Sembrava una storia che si ripeteva: tanta salita ma anche tante persone intorno pronte a condividerla, da quelle incontrata una volta al mercato a quelle vicine da sempre.
Dopo aver provato quindi l’ebbrezza di stringere in mano la nostra farina, c’è stato anche il ripercorrere mentalmente tutto quanto era stato necessario per arrivarci in termini di tempo, energie, organizzazione, competenze, spazio logistico e tanto altro che adesso forse non riesco nemmeno più a ricordare. La conclusione però è stata una sola: meraviglioso ma in quel modo lì anche basta e non
solo per la mancanza di risorse logistiche per gestire tutto il percorso, ma anche perché se da una striscia di grano usciva 1 sacco di grano allora forse per avere qualche sacco in più sarebbe stato necessario seminare non un pugno di semi ma qualcosa in più e ripetere tutta la faticosa magia del “fatto a mano” sarebbe stato impossibile.
Abbiamo quindi preso un anno sabbatico, non per ripensare e riprogrmmare la faccenda, ma perché è andata così e quindi abbiamo continuato a fare pane, a fare le consegne, a gestire la faccenda covid ma anche a fare tante esperienze e a mettere insieme i pezzi di queste esperienze, anche di quelle che portano il grano a fare pane.
Ho avuto possibilità di conoscere alcune persone che coltivano il loro proprio grano, che se lo macinano per poi farci il pane nel loro proprio laboratorio, ma soprattutto ho avuto la possibilità di osservare da vicino il lavoro che sta dietro, vicino, sotto e sopra i mondi di queste persone, mondi non solo progettuali o lavorativi, ma soprattutto personali, di pensiero, di ideali, di vita.
Ho avuto modo di confrontarmi con queste dimensioni di forni agricoli che poi sono diventati anche il mio come modo di lavorare ma anche forse di pensare questa esperienza pane.

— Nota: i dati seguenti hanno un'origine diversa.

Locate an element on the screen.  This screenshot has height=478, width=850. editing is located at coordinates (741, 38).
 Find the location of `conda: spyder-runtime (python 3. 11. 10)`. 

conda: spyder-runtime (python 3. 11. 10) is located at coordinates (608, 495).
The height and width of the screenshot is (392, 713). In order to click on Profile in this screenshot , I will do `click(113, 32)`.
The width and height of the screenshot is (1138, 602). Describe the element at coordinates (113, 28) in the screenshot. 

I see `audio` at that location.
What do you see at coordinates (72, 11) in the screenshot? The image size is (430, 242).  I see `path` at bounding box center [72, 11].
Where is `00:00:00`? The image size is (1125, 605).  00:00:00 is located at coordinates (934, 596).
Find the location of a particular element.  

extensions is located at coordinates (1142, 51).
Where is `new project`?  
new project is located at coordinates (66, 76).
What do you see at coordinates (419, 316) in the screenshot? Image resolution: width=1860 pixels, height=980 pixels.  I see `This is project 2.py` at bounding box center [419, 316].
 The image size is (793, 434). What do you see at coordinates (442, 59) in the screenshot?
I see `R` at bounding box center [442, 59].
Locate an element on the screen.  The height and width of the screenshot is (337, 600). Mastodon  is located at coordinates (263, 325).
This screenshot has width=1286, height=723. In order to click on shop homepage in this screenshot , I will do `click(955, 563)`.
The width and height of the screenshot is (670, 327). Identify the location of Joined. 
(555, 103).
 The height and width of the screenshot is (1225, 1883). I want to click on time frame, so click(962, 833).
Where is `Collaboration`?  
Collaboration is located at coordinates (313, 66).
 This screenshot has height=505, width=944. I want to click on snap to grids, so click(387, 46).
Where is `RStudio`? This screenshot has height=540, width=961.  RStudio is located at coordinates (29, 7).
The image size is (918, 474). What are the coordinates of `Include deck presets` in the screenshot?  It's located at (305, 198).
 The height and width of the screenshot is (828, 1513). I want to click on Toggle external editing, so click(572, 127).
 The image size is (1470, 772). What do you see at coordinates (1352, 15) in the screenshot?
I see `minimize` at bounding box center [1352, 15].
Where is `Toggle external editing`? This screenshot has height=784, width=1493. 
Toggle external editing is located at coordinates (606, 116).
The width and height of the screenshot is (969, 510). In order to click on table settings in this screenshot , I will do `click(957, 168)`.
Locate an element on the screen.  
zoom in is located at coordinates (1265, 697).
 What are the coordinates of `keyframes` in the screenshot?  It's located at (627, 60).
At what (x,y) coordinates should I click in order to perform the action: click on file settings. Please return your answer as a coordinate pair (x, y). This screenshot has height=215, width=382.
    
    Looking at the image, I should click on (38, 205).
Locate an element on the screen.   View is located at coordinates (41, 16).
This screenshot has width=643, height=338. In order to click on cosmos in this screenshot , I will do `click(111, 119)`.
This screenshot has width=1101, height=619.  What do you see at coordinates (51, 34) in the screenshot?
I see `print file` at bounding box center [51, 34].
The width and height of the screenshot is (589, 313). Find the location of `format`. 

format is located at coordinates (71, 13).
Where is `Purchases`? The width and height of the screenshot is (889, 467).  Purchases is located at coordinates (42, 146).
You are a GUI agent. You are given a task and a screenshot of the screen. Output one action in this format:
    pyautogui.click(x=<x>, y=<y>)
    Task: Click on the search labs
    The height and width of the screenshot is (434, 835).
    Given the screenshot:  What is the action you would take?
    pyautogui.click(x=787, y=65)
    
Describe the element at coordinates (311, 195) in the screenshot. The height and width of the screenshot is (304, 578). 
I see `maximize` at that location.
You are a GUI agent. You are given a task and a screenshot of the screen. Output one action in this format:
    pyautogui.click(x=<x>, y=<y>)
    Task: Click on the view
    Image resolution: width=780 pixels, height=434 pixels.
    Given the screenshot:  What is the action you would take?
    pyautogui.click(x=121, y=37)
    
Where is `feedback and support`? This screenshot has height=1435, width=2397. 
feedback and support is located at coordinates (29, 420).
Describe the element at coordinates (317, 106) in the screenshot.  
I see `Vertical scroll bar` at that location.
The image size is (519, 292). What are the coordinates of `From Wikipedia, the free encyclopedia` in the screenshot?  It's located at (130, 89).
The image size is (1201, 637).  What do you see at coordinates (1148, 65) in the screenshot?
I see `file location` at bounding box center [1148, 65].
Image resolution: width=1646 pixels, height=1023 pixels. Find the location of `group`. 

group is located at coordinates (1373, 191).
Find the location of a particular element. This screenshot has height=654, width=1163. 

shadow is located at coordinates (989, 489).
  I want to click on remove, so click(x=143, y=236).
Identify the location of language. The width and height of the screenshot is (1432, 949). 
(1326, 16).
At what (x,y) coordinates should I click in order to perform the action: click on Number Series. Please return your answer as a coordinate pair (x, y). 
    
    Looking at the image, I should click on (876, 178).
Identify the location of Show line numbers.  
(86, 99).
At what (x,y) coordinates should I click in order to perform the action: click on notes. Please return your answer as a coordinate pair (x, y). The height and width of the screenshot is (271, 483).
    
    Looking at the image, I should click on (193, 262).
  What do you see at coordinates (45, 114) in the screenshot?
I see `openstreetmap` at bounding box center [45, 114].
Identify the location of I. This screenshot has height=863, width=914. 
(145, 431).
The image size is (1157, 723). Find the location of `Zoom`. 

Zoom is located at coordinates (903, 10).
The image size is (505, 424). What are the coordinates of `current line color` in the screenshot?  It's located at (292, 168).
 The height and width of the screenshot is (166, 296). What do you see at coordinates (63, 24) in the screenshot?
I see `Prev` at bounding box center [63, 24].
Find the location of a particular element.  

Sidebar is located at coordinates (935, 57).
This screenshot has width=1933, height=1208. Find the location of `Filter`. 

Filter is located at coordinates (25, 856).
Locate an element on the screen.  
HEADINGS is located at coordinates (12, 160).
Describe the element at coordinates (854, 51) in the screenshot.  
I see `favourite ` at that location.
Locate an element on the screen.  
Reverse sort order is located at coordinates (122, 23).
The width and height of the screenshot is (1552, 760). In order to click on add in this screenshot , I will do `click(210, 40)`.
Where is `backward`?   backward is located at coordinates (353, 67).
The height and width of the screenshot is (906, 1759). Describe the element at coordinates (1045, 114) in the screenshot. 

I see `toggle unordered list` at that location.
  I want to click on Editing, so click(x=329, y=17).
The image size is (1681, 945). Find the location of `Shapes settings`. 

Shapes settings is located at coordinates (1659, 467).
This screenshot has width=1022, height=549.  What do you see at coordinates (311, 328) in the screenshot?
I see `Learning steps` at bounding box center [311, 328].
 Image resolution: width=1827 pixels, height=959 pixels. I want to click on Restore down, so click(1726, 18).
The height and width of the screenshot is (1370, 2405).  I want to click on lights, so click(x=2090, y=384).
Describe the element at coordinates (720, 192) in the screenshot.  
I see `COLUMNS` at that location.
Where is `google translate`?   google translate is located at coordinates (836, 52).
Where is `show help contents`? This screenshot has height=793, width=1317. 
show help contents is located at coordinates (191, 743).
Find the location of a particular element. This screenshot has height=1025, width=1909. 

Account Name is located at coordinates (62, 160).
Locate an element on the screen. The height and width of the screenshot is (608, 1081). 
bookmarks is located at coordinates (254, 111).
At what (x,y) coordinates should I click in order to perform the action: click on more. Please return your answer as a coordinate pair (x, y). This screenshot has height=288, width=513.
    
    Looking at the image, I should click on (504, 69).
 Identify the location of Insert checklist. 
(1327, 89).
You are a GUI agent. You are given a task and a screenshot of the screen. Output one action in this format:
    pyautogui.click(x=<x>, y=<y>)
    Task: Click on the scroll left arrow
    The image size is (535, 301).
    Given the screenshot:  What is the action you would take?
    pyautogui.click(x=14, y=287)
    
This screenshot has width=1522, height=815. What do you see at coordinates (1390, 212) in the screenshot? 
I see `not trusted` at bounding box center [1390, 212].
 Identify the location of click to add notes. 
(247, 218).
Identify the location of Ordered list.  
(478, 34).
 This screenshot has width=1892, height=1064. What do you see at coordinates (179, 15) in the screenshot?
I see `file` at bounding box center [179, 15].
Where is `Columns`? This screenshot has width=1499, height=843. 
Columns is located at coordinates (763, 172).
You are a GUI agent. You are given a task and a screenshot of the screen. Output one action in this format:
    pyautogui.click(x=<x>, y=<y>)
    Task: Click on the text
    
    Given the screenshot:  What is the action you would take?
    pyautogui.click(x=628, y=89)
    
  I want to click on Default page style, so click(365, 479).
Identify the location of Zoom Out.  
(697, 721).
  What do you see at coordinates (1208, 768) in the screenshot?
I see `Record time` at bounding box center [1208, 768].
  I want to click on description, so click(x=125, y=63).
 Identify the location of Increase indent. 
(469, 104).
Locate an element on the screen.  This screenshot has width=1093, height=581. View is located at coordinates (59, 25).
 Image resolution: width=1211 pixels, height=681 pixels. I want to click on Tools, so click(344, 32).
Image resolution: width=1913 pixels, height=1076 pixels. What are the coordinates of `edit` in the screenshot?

Quando si iniziano i nuovi percorsi, si cercano sempre le formule magiche: le ricette, i libri, i trucchi. Si tende sempre a pensare che l’abilità sia la vera chiave del successo e che tutto stia nelle competenze acquisite, nell’esperienza maturata che non è da poco quando si sceglie di coltivare grani di genetica antica e ad un certo punto, nel mio percorso col pane, ho capito che tutto parte dalla terra. Non voglio fare filosofia in merito per quanto possa essere importante ma forse a rischio di retorica. In realtà il mio pensiero è stato mmolto più pratico: ho compreso che per avere un pane che potesse esprimersi al meglio partiva tutto dalla terra. Che tutto quello che mi esaltava nel pane che avevo assaggiato dagli amici che stimavo non era né magico, né frutto di trucchi o di corsi specializzati. Era frutto di grani.